In de hete, holle middag gaat er een schreeuw door het dal,
er zweeft een havik en achter de vlam van de immortelle brandt een heuvel
met een kolom van blauwe rook; dit is alles wat er is aan waarde.
O bladeren, vermenigvuldig de dagen van mijn afwezigheid en trek ze af
van de vernedering der bestraffing, de hinderlaag van schande
om wat ze zijn: excrement, onwaardig voor elk thema,
niet de knoest en de houding van een ceder of het buigzaam gras,
alleen de hoon van onverschilligheid, van beschimping doorstaan
als de lenige duik van takken die zwiepen met de gratie
van het verduren, buigend onder de manier waarop de bamboe
de horizontale vlagen van de regen gehoorzaamt, geen martelaarschap
maar natuurlijke meegaandheid; er was een huis beneden hem
waar hij zonder een wond meer dan welkom was,
en vriendelijke honden kwamen zich bij de poort verdringen om zijn stem.
| |
| |
| |
VI / Manet op Martinique
De teakhouten stok was stijf als rubber bij de ijzeren spijlen
van de roze veranda in het midden waarvan een boog naar binnen
ging, een duistere, propvolle salon in, waar met volle zeilen
het gebruikelijke schip door houten golven ploegde; lijkwaden hingen
stijf van het stijfsel en rondom op treurig getinte kosmetische foto's
een Franse familie: bebaarde grootvaders en zwart-geknotte grand-mères,
kussens met franje, porselein, souvenirs als proza dat
zijn bouquet verloren had, Lafcadio Hearn, de gebruikelijke Flaubert,
nog meer reisboeken, een Japanse vaas, één witte roos
van onsterfelijke was. Mijn gastheer ging weg om op te bellen.

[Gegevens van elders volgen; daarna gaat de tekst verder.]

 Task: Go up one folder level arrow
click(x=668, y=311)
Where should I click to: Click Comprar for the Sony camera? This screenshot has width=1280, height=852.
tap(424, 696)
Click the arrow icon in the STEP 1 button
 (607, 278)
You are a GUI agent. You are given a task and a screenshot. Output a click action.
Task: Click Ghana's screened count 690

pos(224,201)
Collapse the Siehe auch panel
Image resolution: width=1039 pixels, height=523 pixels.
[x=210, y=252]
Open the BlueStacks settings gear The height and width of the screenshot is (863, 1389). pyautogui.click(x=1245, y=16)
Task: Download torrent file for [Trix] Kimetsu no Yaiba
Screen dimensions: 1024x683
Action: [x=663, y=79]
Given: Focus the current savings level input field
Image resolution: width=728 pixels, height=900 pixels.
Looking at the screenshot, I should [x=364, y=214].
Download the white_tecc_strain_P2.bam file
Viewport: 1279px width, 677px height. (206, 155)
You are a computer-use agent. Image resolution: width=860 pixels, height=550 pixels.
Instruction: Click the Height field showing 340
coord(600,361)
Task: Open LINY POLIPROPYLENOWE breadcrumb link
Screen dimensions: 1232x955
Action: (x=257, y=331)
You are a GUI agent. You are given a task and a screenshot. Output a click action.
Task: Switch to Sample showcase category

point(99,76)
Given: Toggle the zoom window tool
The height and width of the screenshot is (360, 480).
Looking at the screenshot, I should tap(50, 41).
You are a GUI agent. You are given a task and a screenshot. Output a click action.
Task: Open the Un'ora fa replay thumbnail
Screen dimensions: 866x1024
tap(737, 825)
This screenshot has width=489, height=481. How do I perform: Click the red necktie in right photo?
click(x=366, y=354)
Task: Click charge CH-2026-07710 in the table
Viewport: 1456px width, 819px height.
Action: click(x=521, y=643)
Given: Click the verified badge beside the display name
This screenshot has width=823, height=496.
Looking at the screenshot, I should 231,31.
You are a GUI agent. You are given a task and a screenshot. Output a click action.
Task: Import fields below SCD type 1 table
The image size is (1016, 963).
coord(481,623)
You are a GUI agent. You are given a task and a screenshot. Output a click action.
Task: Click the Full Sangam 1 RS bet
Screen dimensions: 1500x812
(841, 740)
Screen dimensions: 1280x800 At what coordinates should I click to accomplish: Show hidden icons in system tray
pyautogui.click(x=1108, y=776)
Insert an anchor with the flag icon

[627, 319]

Ik voelde een grote droefheid opwellen om de zeilen van het schip,
om de stilstaande stilte van voorwerpen, met stom verleden beladen,
om de glimp tussen het latwerk door van Fort-de-France's haven,
‘Notre âme est un trois-mâts cherchant son Icarie’ -
Baudelaire over de dolende ziel. Dit was de valse metropool
van Martinique. Een ventilator bladerde door een van Maupassants verhalen.
Waar was de geest van het huis? Een cliché met kool-
omrande ogen, lippen als Manets bloemblaadjes van de bougainvillea.
Ik voelde dat de salon, ramen dicht, alles van Parijs weer
trachtte op te roepen; ik keerde mij af van de de wand en daar,
hol van verlangen als op de muur die goudomlijste clipper,
bij stijve rubberbladeren in de beladen middaghitte,
afgegleden van haar marmeren voet, een rood-satijnen slipper.